Selected extract:
*** Block opens ***

At Campbelltown train station in 1973, a young Aboriginal girl was handed over to her hopeful new foster parents, Mac and Connie. There was no paperwork. There were no questions. Brenda settled into her new family, her new life. She became inseparable from her white foster sister, and for six years, she grew up happy. Until, one day, her parents were forced to give her back – to the family she was originally taken from.
Now, as an adult, Brenda has fragmented memories of a little white sister, but she can’t put the pieces together. She feels torn between two worlds: “I felt like I was acting white. I didn’t know what it meant to be Aboriginal.”
When Brenda started going to cultural camps on the Gold Coast (designed to help people experience a deeper connection with the land and with Aboriginal culture) she met and eventually married Mark (a white man).
For the first time, she speaks about her experience as a child of the Stolen Generation. From that moment, everything changes. Brenda has always had unspoken questions about her past, but now she starts looking for answers. A politician on camp tells her about their new Stolen Generation compensation scheme… but is stunned to hear that Brenda was removed years after the Child Welfare Board was disbanded in 1969. If she’s not classified as Stolen Generation, then who is she?
So, in order to put her identity back together, she embarks on a journey to track down her white foster family, whom she hasn’t seen for 40 years. In doing so, she uncovers long-buried secrets, government lies, and opens old wounds. Particularly for her biological mother, Nana Brenda. Decades on, she (Nana Brenda) still feels the pain of the day her seven children were taken away from her, and the lies told to justify it.
The Last Daughter follows Brenda on her journey to uncover the truth about her past, and to reconcile the two halves of her family. We discover the intersecting worlds of Aboriginal and White Australia through the eyes of someone trying to heal from their past, by uncovering their story.

*** Block closes ***

Required action 1:
Answer these questions about the synopsis of The Last Daughter:
(a) Where was Brenda handed over to Mac and Connie in 1973?
(b) How many years has it been since Brenda last saw her white foster family?
(c) How many of Nana Brenda's children were taken away from her?
Required action 2: According to the synopsis of The Last Daughter, why is the politician at the camp stunned by what Brenda says? Answer in one to three sentences.
Required action 3: Can you reproduce, word for word, the part of the synopsis of The Last Daughter that opens with the words "The Last Daughter" and closes with "uncovering their story."?

Dataset excerpts:
*** Block opens ***

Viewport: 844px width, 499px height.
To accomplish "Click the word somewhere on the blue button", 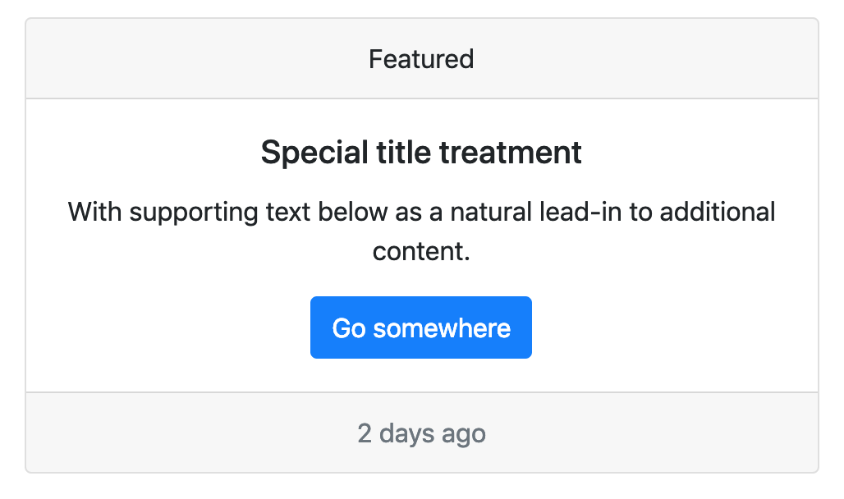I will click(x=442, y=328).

*** Block closes ***
*** Block opens ***

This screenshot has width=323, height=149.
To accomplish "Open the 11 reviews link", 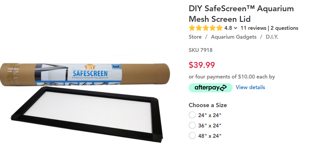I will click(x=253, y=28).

*** Block closes ***

Expected output 1:
(a) At Campbelltown train station.
(b) 40 years.
(c) Seven.

Expected output 2: The politician tells Brenda about the new Stolen Generation compensation scheme. The politician is then stunned to hear that she was removed years after the Child Welfare Board was disbanded in 1969.

Expected output 3:
The Last Daughter follows Brenda on her journey to uncover the truth about her past, and to reconcile the two halves of her family. We discover the intersecting worlds of Aboriginal and White Australia through the eyes of someone trying to heal from their past, by uncovering their story.